Unix is ported to non-DEC hardware, including the IBM 360.

1978

Bill Joy, a graduate student at UC Berkeley, sends out copies of the first Berkeley Software Distribution (1BSD), essentially Bell Labs' Unix v6 with some add-ons. BSD becomes a rival Unix branch to AT&T's Unix; its variants and eventual descendents include FreeBSD, NetBSD, OpenBSD, DEC Ultrix, SunOS, NeXTstep/OpenStep and Mac OS X.

1980

4BSD, with DARPA sponsorship, becomes the first version of Unix to incorporate TCP/IP.

1982

Bill Joy co-founds Sun Microsystems to produce the Unix-based Sun workstation.

1983

AT&T releases the first version of the influential Unix System V, which would later become the basis for IBM's AIX and Hewlett-Packard's HP-UX.

1984

X/Open Co., a European consortium of computer makers, is formed to standardize Unix in the X/Open Portability Guide.

1985

AT&T publishes the System V Interface Definition, an attempt to set a standard for how Unix works.

1986

Rick Rashid and colleagues at Carnegie Mellon University create the first version of Mach, a replacement kernel for BSD Unix.

1987

AT&T Bell Labs and Sun Microsystems announce plans to co-develop a system to unify the two major Unix branches.

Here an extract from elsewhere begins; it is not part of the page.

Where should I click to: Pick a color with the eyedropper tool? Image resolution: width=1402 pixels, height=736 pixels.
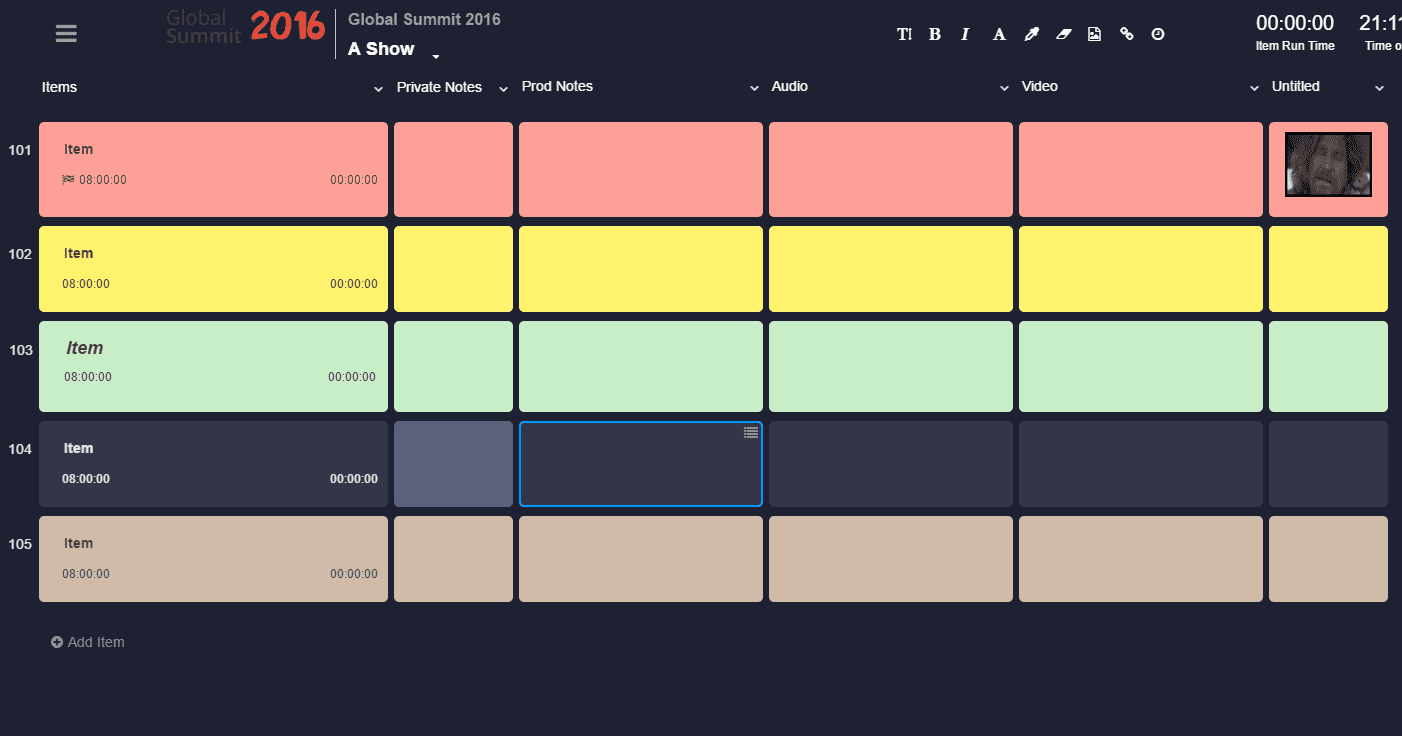(x=1031, y=33)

Andrew Tanenbaum writes Minix, an open-source Unix clone for use in computer science classrooms.

1988

The "Unix Wars" are under way. In response to the AT&T/Sun partnership, rival Unix vendors including DEC, HP and IBM form the Open Software Foundation (OSF) to develop open Unix standards. AT&T and its partners then form their own standards group, Unix International.

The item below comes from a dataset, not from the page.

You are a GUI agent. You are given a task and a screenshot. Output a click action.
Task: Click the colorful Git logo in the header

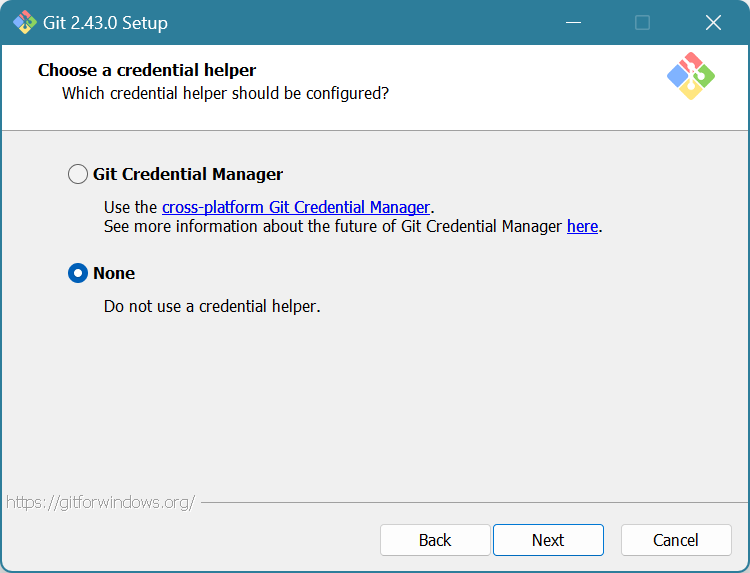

The IEEE publishes Posix (Portable Operating System Interface for Unix), a set of standards for Unix interfaces.

1989

Unix System Labs, an AT&T Bell Labs subsidiary, releases System V Release 4 (SVR4), its collaboration with Sun that unifies System V, BSD, SunOS and Xenix.

1990

The OSF releases its SVR4 competitor, OSF/1, which is based on Mach and BSD.

1991

Sun announces Solaris, an operating system based on SVR4.

Linus Torvalds writes Linux, an open-source OS kernel inspired by Minix.

1992

The Linux kernel is combined with GNU to create the free GNU/Linux operating system, which many refer to as simply "Linux."

1993

AT&T sells its subsidiary Unix System Laboratories and all Unix rights to Novell. Later that year, Novell transfers the Unix trademark to the X/Open group.

Microsoft introduces Windows NT, a powerful, 32-bit multiprocessor operating system. Fear of NT spurs true Unix-standardization efforts.

1996

X/Open merges with the OSF to form The Open Group.

1999

Thompson and Ritchie receive the National Medal of Technology from President Clinton.

2002

The Open Group announces Version 3 of the Single Unix Specification.